Stated problem:
Print the rows between the line holding "The height and" and the line holding "pyautogui.click(x=519, y=36)", inclusive, reproducing them without any change.

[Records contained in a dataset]
◆ ◆ ◆ ◆ ◆ ◆ ◆

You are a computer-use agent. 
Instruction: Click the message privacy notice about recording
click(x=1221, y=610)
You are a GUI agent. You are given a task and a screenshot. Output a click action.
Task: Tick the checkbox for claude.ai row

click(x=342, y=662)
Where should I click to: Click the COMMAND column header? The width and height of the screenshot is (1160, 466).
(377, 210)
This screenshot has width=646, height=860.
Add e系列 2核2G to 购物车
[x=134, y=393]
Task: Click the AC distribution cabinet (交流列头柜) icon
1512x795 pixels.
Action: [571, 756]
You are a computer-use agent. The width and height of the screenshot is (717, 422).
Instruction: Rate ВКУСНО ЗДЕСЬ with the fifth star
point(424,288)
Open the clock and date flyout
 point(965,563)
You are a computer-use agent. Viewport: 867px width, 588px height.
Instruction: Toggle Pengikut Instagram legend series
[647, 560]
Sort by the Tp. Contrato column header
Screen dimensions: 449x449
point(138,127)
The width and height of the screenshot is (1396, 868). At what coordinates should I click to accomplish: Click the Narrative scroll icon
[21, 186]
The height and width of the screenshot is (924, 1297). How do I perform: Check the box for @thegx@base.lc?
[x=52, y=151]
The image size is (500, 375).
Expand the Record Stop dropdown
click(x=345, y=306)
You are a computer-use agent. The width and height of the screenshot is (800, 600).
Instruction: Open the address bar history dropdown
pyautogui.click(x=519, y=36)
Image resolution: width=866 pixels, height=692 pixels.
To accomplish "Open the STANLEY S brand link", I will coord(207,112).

◆ ◆ ◆ ◆ ◆ ◆ ◆

Answer for this exercise:
The height and width of the screenshot is (924, 1297). How do I perform: Check the box for @thegx@base.lc?
[x=52, y=151]
The image size is (500, 375).
Expand the Record Stop dropdown
click(x=345, y=306)
You are a computer-use agent. The width and height of the screenshot is (800, 600).
Instruction: Open the address bar history dropdown
pyautogui.click(x=519, y=36)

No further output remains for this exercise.